U.S. Senator John McCain writes in Newsweek (McCain, 2004), that despite the passage of the McCain-Feingold campaign reform legislation, "soft money...the corrupting, virtually unregulated slush funds..." which was supposed to be banned from federal elections are being used anyway by so-called "527" interest groups. What change is needed, in McCain's view, is "fixing the FEC" (Federal Election Commission). The FEC has shown "a despicable failure to do its hob...and has refused to take on those who brazenly thumb their noses at the law," McCain writes. So, one way to change the bureaucracy is to enforce existing laws against undue influence, and beef up the agencies whose duty it is to enforce those laws and regulations.

QUESTION TWO (Electoral College and Elections): The most recent example of the built-in unfairness of the Electoral College was the 2000 Presidential Election. While Al Gore won the popular vote, George W. Bush "won" the highly contentious Florida vote to take the most Electoral College votes.

In reality, had the U.S. Supreme Court not put a stop to the hand counting of disputed ballots in Florida, overturning the Florida Supreme Court's decision to allow the counting of disputed ballots to continue, Gore may well have won the Electoral College by squeaking by in Florida. This answers one of the questions - "How democratic is our electoral process and the Electoral College? - from #2 by pointing out how unfair it was from the Gore campaign's point-of-view that a) Gore clearly won the popular balloting by over a half-million votes, and b) Gore basically lost the race for the White House on a 5-4 vote of the U.S. Supreme Court, five Republicans voting for Bush in the Bush v. Gore lawsuit, and four Democrat justices voting for the Gore side of the argument.
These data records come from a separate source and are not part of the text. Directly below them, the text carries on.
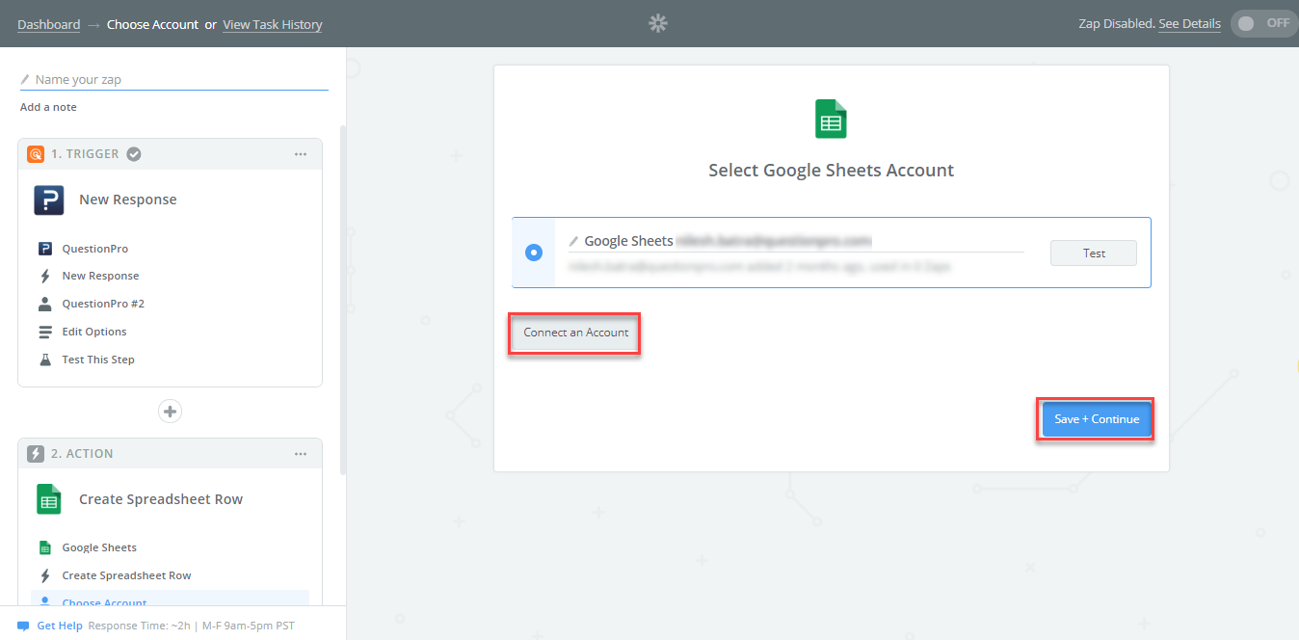
Task: Click the Zapier snowflake logo in the top bar
Action: [x=658, y=22]
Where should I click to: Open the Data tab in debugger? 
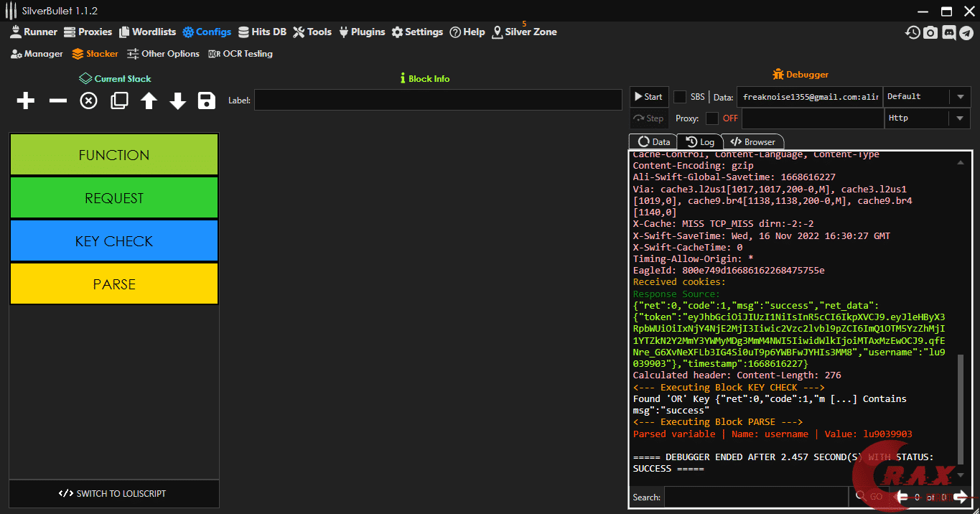click(x=653, y=142)
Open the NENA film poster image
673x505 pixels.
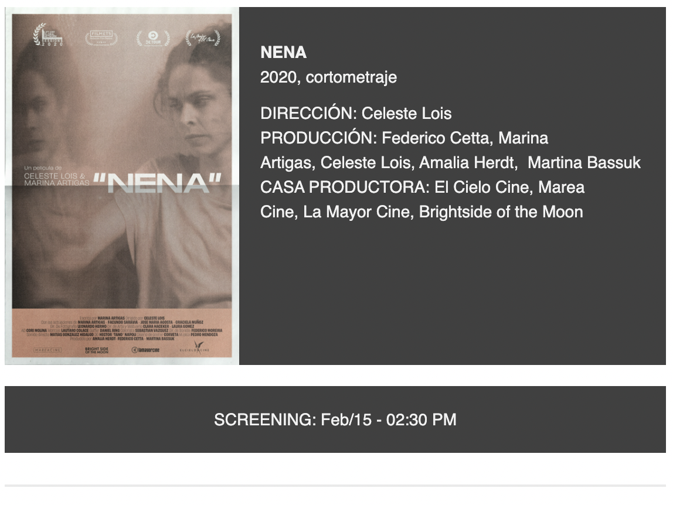122,186
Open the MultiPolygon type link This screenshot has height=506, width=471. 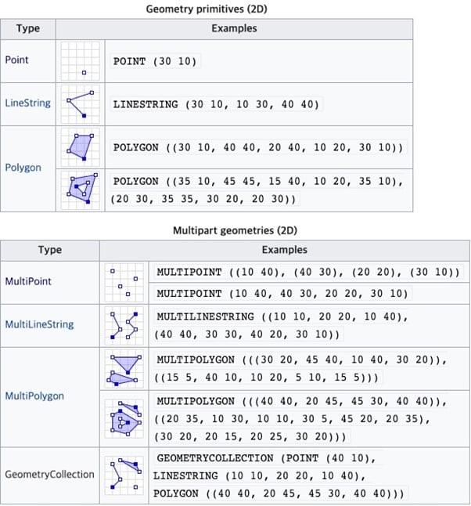click(34, 396)
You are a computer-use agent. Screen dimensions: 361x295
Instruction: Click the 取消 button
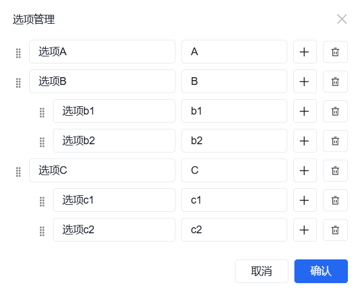(x=261, y=271)
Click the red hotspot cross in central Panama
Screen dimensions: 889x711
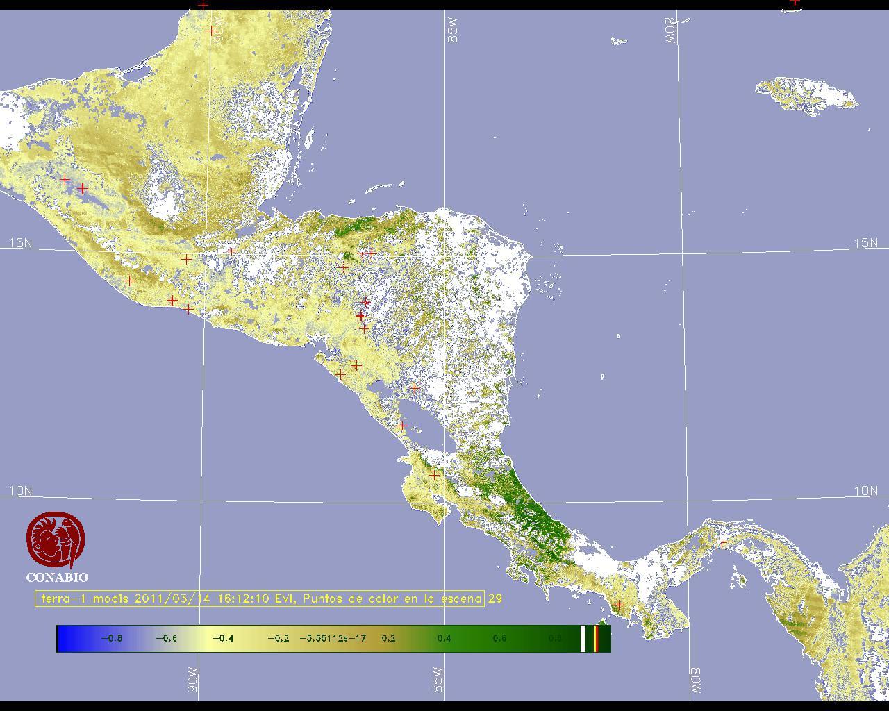point(723,544)
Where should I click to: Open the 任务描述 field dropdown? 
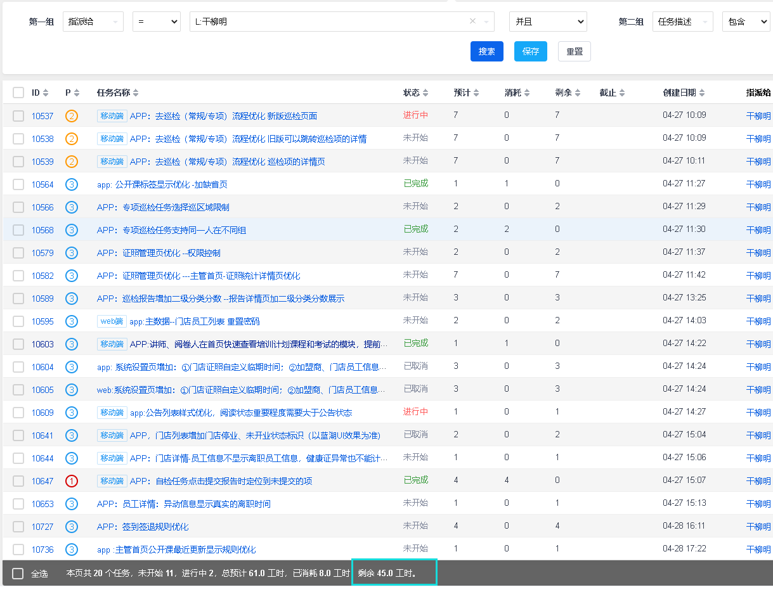point(682,22)
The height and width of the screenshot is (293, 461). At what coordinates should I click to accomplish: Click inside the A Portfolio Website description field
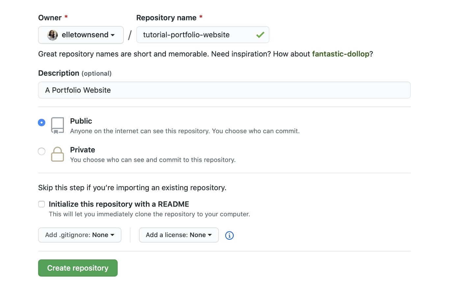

In the Challenge of Democracy (Janda, 408-409), the authors note that "The most troubling aspect of the electoral college is the possibility that, despite winning a plurality or even a majority of popular votes, a candidate could lost the election in the electoral college." Janda goes on to mention that this situation has happened "in three elections"; the book was published in 1989, eleven years before it happened again. "This peculiar feature of our system," the authors continue, "has led to calls for the abolition of the electoral college... [because] it is wrong to have a system that allows a candidate who receives the most popular votes to lose the election."

The bottom line for how America elects presidents was arrived at by the framers of the U.S. Constitution: in Democracy Under Pressure (Cummings, 367-68), authors write that "only a few delegates to the Constitutional Convention felt that American Democracy had matured sufficiently for the choice of the President to be entrusted directly to the people"; and hence, direct voting for president took a back seat to the electoral college.

QUESTION THREE (Presidents' staffing strategies): Janda writes in the Challenge of Democracy (415-16) that the president chooses a "chief of staff" - the person who controls access to the president, and who has the complete trust of the president - as both an administrator and an advisor on "crucial political choices." The kind of individual chosen for this important position reflects the president's attitude towards the daily business of government; an example of this is H.R. Haldeman, Richard Nixon's chief of staff, who "ran a highly disciplined operation...prodding staff members to work harder and faster," Janda explains.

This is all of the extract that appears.